Gemeinsam stark: Jugendliche erneuern Pumptrack-Bahn in Schwabsburg | Aktuelle Nachrichten und Informationen

In einer großen Gemeinschaftsaktion haben Jugendliche die Pumptrack-Bahn in Schwabsburg erfolgreich erneuert. Unter fachlicher Anleitung und mit Unterstützung der Stadt Nierstein sowie des Ev. Dekanats flossen rund 4.000 Euro in das Projekt.

Gemeinsam stark: Jugendliche erneuern Pumptrack-Bahn in Schwabsburg

Ein echtes Gemeinschaftsprojekt hat den Niersteiner Ortsteil Schwabsburg am 29. und 30. Juni 2026 in ein Zentrum für sportliche Eigeninitiative verwandelt. Unter tatkräftiger Mithilfe von zwölf lokalen Jugendlichen wurde die dortige Pumptrack-Bahn umfassend überarbeitet, in Teilen neu modelliert und damit pünktlich zur Sommersaison modernisiert.

Jugendbeteiligung von der Idee bis zur Umsetzung

Der erfolgreichen Umsetzung ging eine längere Vorlaufphase voraus, die durch die Anfrage eines Jugendlichen ins Rollen gebracht wurde. Nach intensiven Beratungen im Sozialausschuss und in Abstimmung mit Jürgen Salewski, dem Leiter des Evangelischen Jugendhauses in Oppenheim, konnten die Wünsche der künftigen Nutzer direkt umgesetzt werden.

Unter der fachlichen Anleitung von Felix Lapport, einem sportpädagogischen Teamer der Firma „Shapetastic“, wurde ein gemeinsamer Plan entwickelt. Michael Sander, Beigeordneter für Soziales und Umwelt der Stadt Nierstein, betonte die Bedeutung der Maßnahme: „Beim Sport oder anderen Freizeitaktivitäten wie dem sogenannten ‚Pumptracking‘ können Jugendliche ihre Grenzen durch geschickte Gewichtsverlagerung auf dem Mountainbike erfahren.“

Harte Arbeit und sichtbare Ergebnisse

Insgesamt wurden während der zweitägigen Aktion rund 25 Kubikmeter Erde bewegt. Während ein 6-Tonnen-Bagger und ein Radlader des städtischen Bauhofes die groben Erdmassen transportierten, übernahmen die Jugendlichen die anspruchsvolle Feinarbeit. Mit Schaufeln, Hacken und Rechen formten und verdichteten sie die Bahn nach ihren eigenen Vorstellungen. So entstanden neue Loops, optimierte Sprungbereiche und sichere Auslaufstrecken.
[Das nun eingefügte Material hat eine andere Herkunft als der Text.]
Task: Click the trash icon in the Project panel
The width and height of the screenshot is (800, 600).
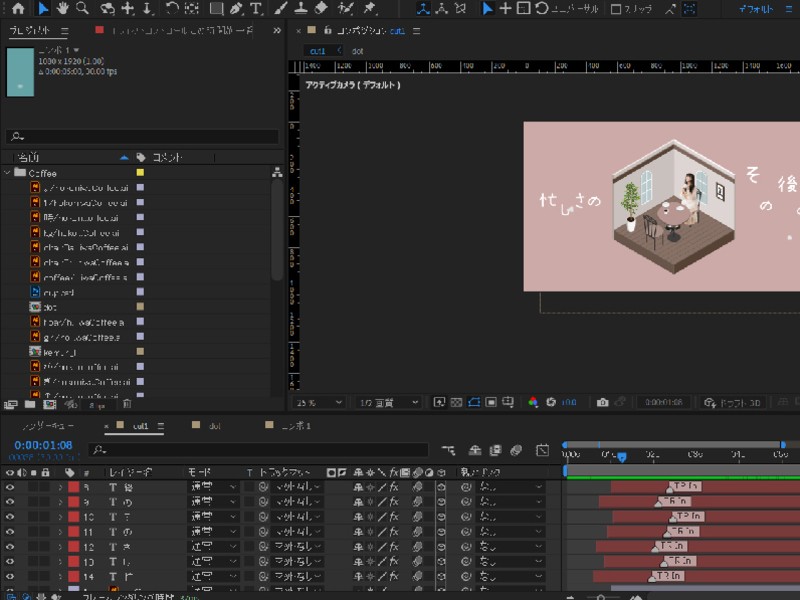Action: pyautogui.click(x=127, y=405)
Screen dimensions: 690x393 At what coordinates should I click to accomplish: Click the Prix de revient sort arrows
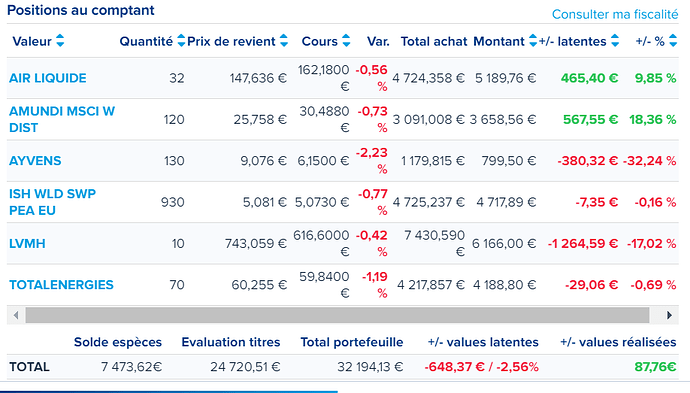coord(284,41)
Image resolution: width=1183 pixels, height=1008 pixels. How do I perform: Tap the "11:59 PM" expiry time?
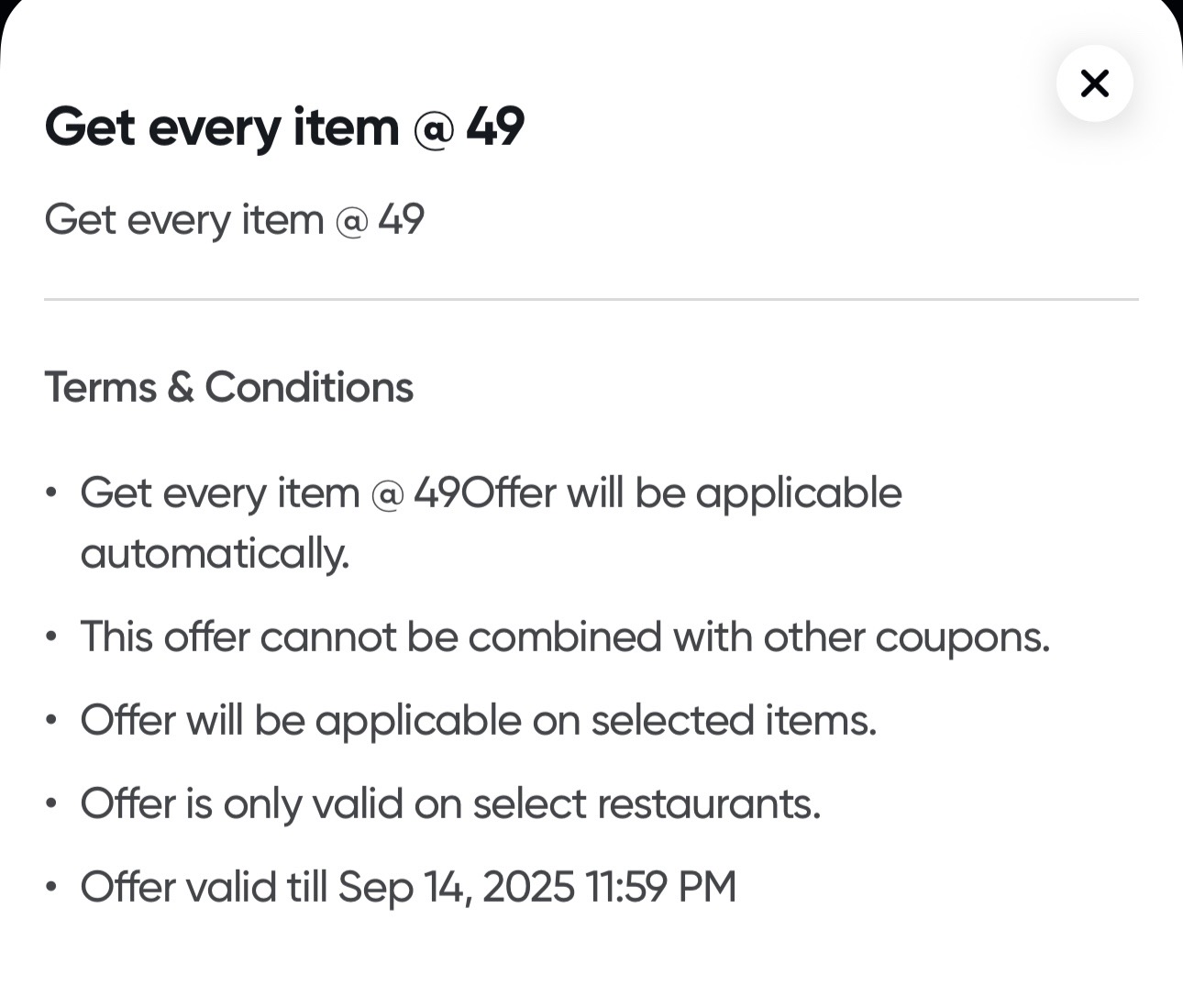tap(661, 887)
Finanzierung und gelungener Abschluss

Die Gesamtkosten für das Projekt belaufen sich auf rund 4.000 Euro. Diese decken die Erdanlieferung, den Baggerverleih sowie die fachliche Begleitung ab und werden zu zwei Dritteln aus dem Sozialetat der Stadt Nierstein und zu einem Drittel durch das Evangelische Dekanat getragen.

Neben der harten Arbeit kam auch das leibliche Wohl nicht zu kurz: Die Stadt Nierstein versorgte die Gruppe mit Getränken, belegten Brötchen und frischem Obst. Den Abschluss der intensiven Arbeitstage bildeten zahlreiche Probefahrten auf der neuen Piste sowie ein gemeinsames Pizzaessen. Die Organisatoren zogen ein durchweg positives Fazit: Durch die aktive Mitbeteiligung haben die Jugendlichen nicht nur eine modernisierte Sportstätte gewonnen, sondern auch eine wertvolle Erfahrung von echter Selbstwirksamkeit gemacht.